(Pixel coordinate grounding data)
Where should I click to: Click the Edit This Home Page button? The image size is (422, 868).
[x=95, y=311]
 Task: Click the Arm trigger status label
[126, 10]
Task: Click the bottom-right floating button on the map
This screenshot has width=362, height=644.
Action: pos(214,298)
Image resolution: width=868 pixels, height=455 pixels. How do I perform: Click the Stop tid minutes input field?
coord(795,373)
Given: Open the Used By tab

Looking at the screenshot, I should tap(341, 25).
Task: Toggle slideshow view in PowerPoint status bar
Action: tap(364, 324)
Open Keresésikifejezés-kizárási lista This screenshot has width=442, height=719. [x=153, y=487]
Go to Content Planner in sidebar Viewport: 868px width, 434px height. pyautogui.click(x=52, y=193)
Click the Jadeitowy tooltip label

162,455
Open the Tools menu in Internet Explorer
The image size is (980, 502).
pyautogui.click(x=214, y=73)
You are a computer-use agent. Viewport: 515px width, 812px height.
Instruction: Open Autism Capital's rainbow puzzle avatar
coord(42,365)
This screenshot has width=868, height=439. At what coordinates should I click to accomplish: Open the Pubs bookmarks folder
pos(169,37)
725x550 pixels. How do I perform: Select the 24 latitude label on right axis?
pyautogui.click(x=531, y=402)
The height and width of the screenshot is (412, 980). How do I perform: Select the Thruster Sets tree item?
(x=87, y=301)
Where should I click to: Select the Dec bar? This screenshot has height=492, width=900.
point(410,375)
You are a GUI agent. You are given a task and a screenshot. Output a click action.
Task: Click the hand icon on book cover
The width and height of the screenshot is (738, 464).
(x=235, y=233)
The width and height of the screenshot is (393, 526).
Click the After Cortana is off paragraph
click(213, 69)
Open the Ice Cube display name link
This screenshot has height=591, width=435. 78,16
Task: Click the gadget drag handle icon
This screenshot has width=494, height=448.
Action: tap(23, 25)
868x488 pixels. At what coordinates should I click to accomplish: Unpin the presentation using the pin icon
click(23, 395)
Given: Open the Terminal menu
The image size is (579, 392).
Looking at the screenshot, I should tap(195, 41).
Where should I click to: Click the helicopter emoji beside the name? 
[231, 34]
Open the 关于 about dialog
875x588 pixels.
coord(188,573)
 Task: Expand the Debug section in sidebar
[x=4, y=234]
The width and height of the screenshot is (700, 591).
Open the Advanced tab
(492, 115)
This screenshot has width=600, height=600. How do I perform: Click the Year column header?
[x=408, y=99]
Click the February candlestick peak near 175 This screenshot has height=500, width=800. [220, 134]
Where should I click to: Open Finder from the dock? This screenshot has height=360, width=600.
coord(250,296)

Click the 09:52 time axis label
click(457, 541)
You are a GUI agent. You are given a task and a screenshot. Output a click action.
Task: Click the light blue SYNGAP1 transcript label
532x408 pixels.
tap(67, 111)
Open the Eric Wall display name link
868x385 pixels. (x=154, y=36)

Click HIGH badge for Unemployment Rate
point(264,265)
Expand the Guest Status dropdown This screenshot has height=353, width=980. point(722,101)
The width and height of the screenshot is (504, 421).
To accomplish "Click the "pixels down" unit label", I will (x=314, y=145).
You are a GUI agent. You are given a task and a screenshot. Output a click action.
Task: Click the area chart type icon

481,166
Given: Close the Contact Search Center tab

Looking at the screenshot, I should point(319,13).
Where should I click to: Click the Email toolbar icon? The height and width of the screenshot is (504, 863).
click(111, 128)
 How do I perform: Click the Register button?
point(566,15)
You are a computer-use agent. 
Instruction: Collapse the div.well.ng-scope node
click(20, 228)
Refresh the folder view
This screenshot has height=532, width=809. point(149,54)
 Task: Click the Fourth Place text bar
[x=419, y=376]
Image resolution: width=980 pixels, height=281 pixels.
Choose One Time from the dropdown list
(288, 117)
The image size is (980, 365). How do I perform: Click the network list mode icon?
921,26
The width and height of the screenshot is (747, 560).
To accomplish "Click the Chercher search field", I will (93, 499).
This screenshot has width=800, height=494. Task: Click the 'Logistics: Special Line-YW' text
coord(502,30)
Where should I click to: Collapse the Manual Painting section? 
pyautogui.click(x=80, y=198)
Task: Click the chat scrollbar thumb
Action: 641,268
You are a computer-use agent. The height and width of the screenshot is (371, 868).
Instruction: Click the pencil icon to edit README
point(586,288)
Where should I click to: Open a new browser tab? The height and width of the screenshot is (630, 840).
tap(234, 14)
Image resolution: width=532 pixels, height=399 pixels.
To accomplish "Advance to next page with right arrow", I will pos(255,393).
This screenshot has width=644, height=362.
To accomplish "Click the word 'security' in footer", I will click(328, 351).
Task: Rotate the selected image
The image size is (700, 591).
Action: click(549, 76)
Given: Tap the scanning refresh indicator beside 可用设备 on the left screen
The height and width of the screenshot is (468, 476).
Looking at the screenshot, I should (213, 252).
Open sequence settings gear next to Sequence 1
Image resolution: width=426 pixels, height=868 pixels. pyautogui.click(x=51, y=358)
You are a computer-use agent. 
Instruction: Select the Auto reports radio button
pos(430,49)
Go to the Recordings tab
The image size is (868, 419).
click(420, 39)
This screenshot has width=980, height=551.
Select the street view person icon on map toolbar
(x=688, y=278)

TASK DETAILS> Search the entries for the word "computer" and copy every line that has it.

EXERCISE ANSWER>
You are a computer-use agent. Viewport: 515px width, 812px height.
You are a computer-use agent. 
You are a computer-use agent. The height and width of the screenshot is (371, 868).
You are a computer-use agent. 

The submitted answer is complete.